Before I downsized, I was running 3x HP DL360 G6’s with dual Xenons and 96 GB RAM each. Way overkill for my needs but I got them cheap. Unfortunately, they and my air conditioner competed to see who could use the most electricity each month. 😆
The only thing I really lost in the scale down was the ability to spin up dev/test VMs for every little purpose. I’ve mostly just started using Docker containers for things like build environments.
The one with shitloads of RAM has 768GB and a pair of Xenons… My default VM gets more RAM than my desktop, but it’s great for the rare occasion I need a big-ass ramdisk or something. I was going to build a small jbod and get a couple USFF systems (possibly thin clients) to host my docker containers… Then disk prices went through the roof.
Ugh, yeah. My “temporary” spinners that were an emergency upgrade became permanent when I went to buy the new ones and prices had skyrocketed. I’ve got one cold spare left, so hopefully there’s a price break in the near-ish future
Optiplex
How’s that working for you? I don’t need 8 of them but after doing some passive research, the Optiplex seems to be a favorite in the homelab/selfhosting arena.
I personally have a better experience with the lenovo tiny, but I have a mix of tiny/mini/micro, and all of then make for a great low wattage server solution IMO.
They’re super common in corporate deployments, some larger companies will just give old (3-5 ish years) boxes away to employees when they do upgrades. I don’t have any running right now but I’ve gotten a few over the years that way. IMO their main virtue is that they’re easy to come by for cheap, but I don’t think I would seek one out specifically.
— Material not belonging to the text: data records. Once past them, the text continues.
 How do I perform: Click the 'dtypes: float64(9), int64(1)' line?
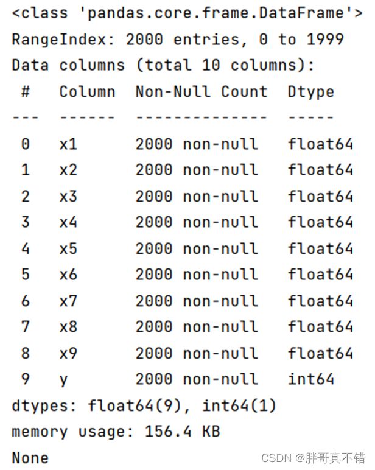tap(144, 406)
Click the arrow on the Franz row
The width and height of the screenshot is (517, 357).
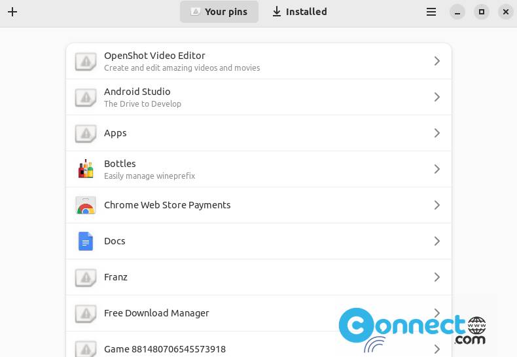pyautogui.click(x=437, y=277)
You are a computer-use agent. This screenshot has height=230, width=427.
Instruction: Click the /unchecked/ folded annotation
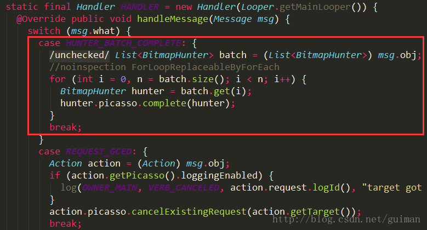coord(79,55)
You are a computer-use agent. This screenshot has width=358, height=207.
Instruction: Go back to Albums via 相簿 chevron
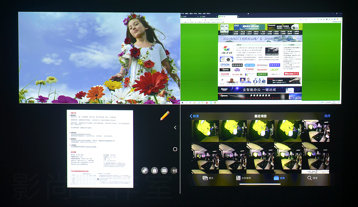(x=194, y=116)
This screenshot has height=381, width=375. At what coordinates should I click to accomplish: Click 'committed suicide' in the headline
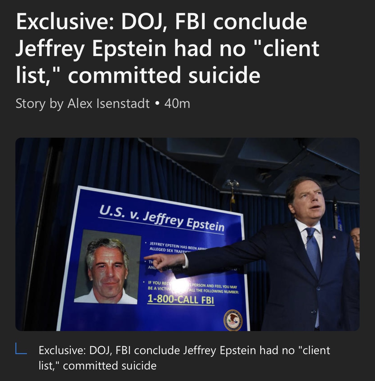tap(164, 75)
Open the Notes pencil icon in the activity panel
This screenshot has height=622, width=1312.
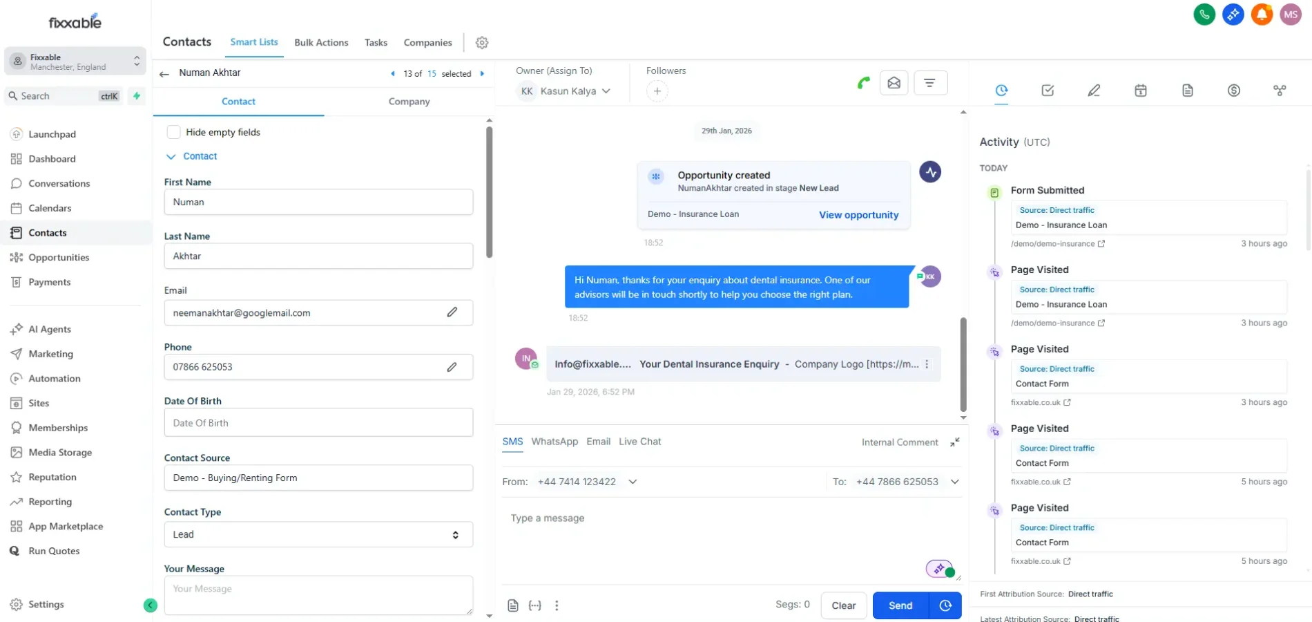(x=1093, y=90)
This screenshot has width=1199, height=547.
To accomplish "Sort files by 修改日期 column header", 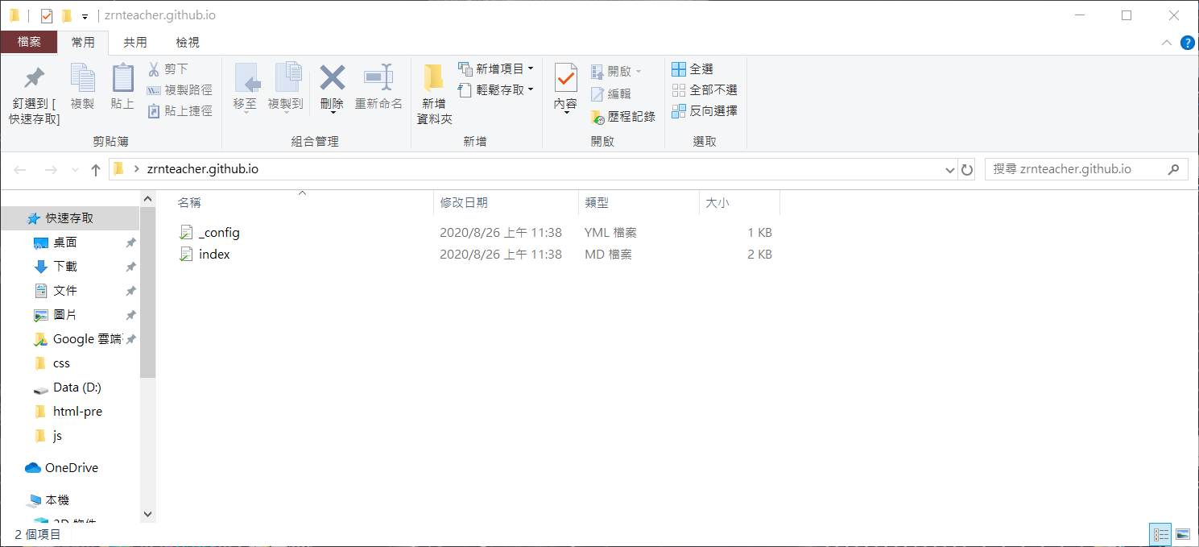I will tap(464, 203).
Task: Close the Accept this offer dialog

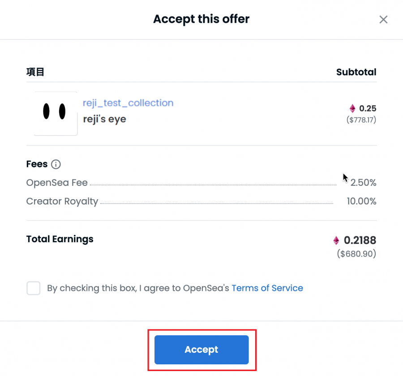Action: coord(383,20)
Not op, but they are great little machines if you don’t need a GPU. I have 2 as proxmox nodes and I want one more so I can have my more critical services running on it instead of my main docker machine.
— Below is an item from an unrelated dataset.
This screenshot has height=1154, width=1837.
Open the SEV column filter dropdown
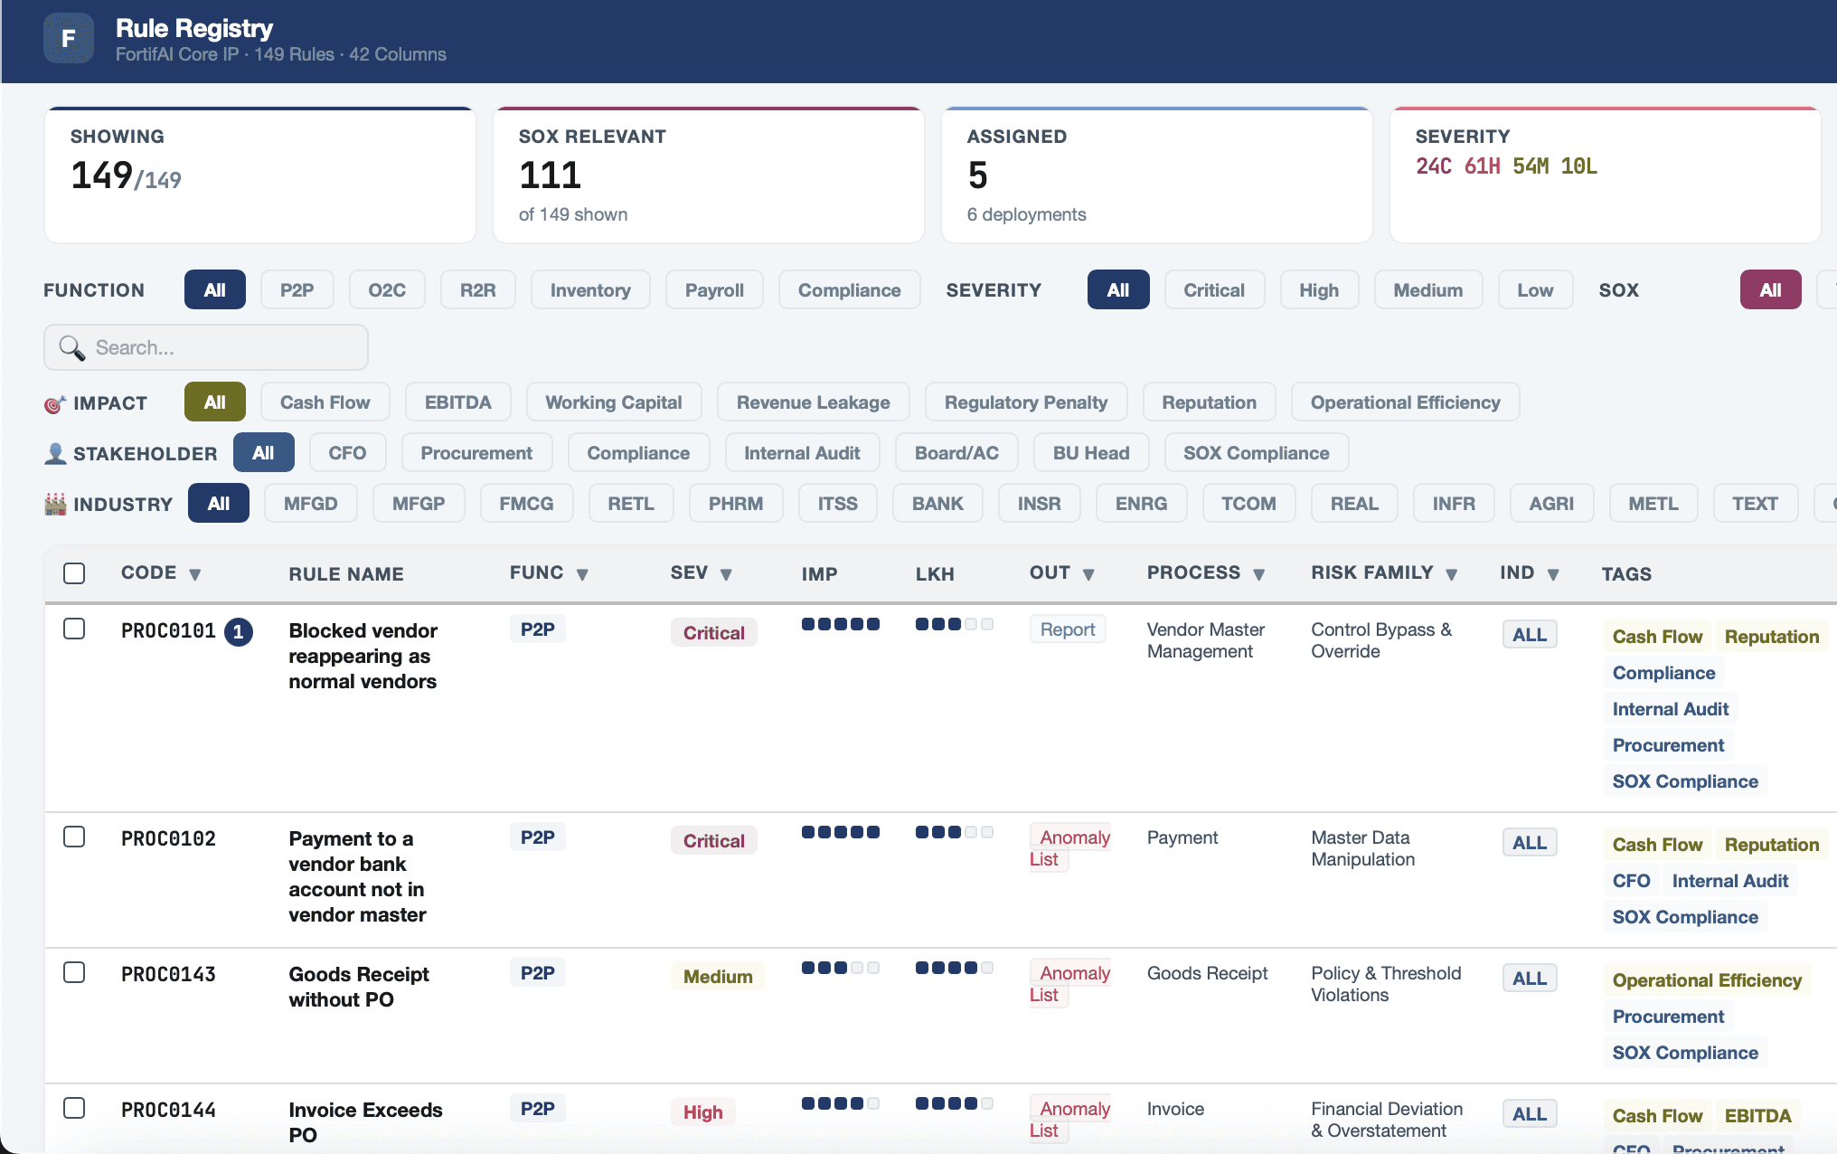point(726,574)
Their Intel graphics work great for transcoding, but yeah, not much else. I’ve got Emby one one of them, and the QuickSync hardware acceleration works well even with multiple simultaneous streams.
Works pretty great as long as you keep your expectations realistic. Easy to upgrade and pretty reliable. Only annoying thing with any of those micro PCs is the cable management is a pain because of the power bricks. I got some USB-C PD adapters and Dell-style cables and that’s made a huge improvement.